It was a great weekend. Thought Bubble has developed into the best event in the Uk for comics. The organisation, atmosphere, guest and general comicky goodness was stellar. Thanks to everyone involved for a great experience. Hopefully I will get the chance to exhibit next year.
I wanted to get the praise in first, because I need to blog a bit about my personal experience. This has nothing to do with the con, as I say personal stuff. I had a terrible weekend for sales. Saturday was £60, Sunday was £5. That’s right, a fiver. I have suspected that my days as a self publisher, sales person were coming to a close, and recent events are repeating the same results.
I no longer sell.
There was new comics for Thought Bubble, prints. I even went to the trouble of building a display. I painted some watercolours to lure people in, engaged in conversation, hardly left my table. But the old magic has faded, i’m afraid.

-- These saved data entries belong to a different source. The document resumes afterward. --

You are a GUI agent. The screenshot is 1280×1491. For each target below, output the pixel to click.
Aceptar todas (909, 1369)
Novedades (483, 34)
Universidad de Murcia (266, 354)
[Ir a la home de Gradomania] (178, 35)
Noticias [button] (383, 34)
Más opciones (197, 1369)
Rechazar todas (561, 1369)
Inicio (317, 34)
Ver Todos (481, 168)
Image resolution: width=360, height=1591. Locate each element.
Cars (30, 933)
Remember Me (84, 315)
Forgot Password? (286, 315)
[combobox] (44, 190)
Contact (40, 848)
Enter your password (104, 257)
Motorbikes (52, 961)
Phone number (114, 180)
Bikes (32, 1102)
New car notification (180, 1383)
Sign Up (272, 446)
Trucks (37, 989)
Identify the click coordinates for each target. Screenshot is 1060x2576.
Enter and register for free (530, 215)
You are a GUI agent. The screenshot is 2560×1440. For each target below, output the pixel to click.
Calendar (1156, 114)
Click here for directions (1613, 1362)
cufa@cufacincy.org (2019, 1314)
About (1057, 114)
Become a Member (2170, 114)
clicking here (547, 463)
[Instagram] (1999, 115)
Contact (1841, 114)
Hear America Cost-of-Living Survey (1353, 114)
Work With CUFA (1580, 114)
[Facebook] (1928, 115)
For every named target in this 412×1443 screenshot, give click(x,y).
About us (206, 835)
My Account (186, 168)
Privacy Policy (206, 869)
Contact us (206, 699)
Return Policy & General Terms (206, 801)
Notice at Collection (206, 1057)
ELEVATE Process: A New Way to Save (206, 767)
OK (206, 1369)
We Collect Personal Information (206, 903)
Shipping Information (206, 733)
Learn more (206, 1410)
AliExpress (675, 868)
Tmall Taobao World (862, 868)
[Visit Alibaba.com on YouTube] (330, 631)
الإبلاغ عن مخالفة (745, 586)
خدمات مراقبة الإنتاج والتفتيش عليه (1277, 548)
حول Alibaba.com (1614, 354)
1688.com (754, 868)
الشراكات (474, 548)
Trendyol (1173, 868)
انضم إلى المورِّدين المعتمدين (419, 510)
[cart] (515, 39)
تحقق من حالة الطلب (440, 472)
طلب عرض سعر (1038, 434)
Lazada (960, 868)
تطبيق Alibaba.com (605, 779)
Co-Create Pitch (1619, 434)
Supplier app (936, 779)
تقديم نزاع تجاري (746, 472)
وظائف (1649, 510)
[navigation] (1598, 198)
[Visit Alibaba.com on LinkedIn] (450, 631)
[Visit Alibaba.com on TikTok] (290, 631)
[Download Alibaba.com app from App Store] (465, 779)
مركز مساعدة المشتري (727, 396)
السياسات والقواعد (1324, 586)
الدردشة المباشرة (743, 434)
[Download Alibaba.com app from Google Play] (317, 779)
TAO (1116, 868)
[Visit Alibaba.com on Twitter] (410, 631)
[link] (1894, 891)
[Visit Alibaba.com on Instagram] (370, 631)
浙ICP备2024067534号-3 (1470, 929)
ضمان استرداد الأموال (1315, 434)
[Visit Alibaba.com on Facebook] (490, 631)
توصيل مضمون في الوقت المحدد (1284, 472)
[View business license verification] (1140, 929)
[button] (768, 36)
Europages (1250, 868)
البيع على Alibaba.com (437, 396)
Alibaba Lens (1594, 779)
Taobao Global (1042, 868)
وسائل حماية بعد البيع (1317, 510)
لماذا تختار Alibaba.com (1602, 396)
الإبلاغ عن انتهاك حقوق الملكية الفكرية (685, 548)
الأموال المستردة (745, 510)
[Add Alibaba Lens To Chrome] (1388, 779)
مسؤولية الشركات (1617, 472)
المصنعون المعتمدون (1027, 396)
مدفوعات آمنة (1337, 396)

It was a long journey home, and this morning was still quite painful. I’ve never packed away a table early on the second day, like 2pm early.
I don’t know what to do at the mo’.
I have Malta, then Angouleme. I have a new comic that is almost ready. But i’m starting to feel really self conscious and slightly embarrassed about it all. I suddenly feel out of place, date with everything. Maybe i’m too self reliant. Maybe I have become part of the furniture.
( Anyone that knows me this is just honest reflection, not a plea for sympathy )
I think my mechanical skills ( Drawing, writing ) have really improved. This is not an issue.
But the rest of it suddenly seems a bit, I dunno.